Bloom Filters

1.  Bloom Filters: Supported Operations

     Fast Inserts and Lookups.

 

2.  Comparison to Hash Tables:

     Pros: more space efficient.

     Cons:

    1) can’t store an associated object

    2) No deletions

    3) Small false positive probability (i.e., might say x has been inserted even though it hasn’t been)

 

 

3.  Applications :

    Original: early spellcheckers. (insert valid words into BF)

    Canonical: list of forbidden passwords

    Modern: network routers - Limited memory, need to be super-fast

 

4.  Bloom Filter Implementation

    Ingredients: 1) array of n bits ( So n/|S| = # of bits per object in data set S)

 

                        2) k hash functions h1,…..,hk (k = small constant)

     Insert(x): for i = 1,2,…,k 

                       set A[h (x)]=1 (whether or not bit already set to 1)

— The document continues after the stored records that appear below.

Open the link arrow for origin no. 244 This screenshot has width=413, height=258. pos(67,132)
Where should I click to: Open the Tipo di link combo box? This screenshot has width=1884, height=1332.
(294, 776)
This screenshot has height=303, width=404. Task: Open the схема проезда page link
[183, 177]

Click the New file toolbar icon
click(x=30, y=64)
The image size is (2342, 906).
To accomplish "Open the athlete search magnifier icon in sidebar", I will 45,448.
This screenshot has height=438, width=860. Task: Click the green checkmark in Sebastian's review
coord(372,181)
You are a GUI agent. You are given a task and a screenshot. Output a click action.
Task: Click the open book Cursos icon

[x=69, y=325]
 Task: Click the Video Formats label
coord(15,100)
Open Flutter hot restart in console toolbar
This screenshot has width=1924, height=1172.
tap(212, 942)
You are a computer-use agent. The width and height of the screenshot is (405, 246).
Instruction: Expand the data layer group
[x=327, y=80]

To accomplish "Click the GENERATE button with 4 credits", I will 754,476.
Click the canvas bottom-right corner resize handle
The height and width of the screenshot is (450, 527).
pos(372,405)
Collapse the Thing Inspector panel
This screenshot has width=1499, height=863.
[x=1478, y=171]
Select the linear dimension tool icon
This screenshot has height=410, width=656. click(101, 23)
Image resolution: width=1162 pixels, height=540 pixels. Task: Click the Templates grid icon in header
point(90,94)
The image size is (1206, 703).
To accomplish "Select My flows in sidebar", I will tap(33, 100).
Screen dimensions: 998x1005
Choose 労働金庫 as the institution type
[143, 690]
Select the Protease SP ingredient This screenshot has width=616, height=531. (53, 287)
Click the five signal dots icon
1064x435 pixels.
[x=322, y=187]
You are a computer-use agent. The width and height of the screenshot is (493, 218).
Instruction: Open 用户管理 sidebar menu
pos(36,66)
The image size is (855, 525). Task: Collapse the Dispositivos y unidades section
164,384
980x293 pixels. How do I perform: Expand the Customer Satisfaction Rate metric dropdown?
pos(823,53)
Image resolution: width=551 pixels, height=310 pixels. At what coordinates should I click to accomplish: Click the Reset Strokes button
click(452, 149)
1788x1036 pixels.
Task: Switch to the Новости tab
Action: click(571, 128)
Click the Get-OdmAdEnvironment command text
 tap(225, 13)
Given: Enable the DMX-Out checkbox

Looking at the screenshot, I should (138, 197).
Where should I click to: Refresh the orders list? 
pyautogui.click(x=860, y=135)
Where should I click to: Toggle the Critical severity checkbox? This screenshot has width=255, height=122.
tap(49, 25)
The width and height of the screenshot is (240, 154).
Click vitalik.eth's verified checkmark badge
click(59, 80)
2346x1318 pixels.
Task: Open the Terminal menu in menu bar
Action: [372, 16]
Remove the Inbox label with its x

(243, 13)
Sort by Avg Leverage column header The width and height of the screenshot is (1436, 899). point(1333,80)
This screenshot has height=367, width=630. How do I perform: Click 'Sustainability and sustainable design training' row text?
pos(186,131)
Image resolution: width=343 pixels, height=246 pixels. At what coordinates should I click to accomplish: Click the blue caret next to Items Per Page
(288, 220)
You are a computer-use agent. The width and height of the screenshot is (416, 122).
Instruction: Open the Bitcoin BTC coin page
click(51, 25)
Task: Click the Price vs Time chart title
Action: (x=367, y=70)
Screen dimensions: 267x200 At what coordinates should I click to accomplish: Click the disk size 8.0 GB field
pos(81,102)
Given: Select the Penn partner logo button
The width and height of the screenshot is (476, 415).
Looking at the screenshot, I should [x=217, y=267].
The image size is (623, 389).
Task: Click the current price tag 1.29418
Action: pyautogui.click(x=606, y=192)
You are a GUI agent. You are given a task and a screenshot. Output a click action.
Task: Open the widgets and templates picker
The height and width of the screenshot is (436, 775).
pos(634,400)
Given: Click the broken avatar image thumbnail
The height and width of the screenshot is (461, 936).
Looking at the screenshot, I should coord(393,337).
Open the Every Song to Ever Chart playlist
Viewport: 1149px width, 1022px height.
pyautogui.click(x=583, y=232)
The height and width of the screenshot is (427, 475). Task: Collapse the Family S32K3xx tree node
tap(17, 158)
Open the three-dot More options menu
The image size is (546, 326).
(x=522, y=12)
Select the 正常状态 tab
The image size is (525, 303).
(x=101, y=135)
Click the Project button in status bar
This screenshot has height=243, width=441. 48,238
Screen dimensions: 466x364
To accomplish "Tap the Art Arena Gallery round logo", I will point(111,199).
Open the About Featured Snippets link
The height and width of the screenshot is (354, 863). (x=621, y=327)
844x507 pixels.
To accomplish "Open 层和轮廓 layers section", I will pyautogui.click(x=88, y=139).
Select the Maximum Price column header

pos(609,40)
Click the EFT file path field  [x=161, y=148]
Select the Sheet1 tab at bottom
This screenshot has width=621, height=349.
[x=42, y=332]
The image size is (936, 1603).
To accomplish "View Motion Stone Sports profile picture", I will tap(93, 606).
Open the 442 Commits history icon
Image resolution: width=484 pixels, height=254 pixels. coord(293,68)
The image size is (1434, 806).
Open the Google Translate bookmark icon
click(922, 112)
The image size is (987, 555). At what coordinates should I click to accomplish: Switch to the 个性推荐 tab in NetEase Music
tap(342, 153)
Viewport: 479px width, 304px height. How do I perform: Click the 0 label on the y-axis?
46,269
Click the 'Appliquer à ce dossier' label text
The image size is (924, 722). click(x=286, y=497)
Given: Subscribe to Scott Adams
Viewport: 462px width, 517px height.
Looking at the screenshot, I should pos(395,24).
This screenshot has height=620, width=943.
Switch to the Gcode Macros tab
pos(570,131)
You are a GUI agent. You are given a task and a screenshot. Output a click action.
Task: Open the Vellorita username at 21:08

     Lookup(x): return true if A[hi(x)] = 1 for every I = 1,2,….,k.

     Note: no false negatives. (if x was inserted, Lookup (x) guaranteed to succeed)

               But false positive if all k hi(x)’s already set to 1 by other insertions.

 

5.  Heuristic Analysis

     Intuition: should be a trade-off between space and error (false positive) probability.

     Assume: all hi(x)’s uniformly random and independent (across different i’s and x’s).

     Setup: n bits, insert data set S into bloom filter.

     Note: for each bit of A, the probability it’s been set to 1 is (under above assumption):

       1- (1- 1/n) ^ (|S|k) <= 1- e^ (-|S|k/n) = 1- e^(-k/b),  b is the number of bits used per object

       So under assumption, for x not in S, false positive probability is <=(1- e^(-k/b)) ^ k

        For fixed b, error rate is minimized by setting k to about (ln2)b 

        So the min error rate is about 1/2 ^((ln2) b) or b is about 1.44 log2 (1/min error rate)

     Example: with b = 8, choose k = 5 or 6 , error probability only approximately 2%.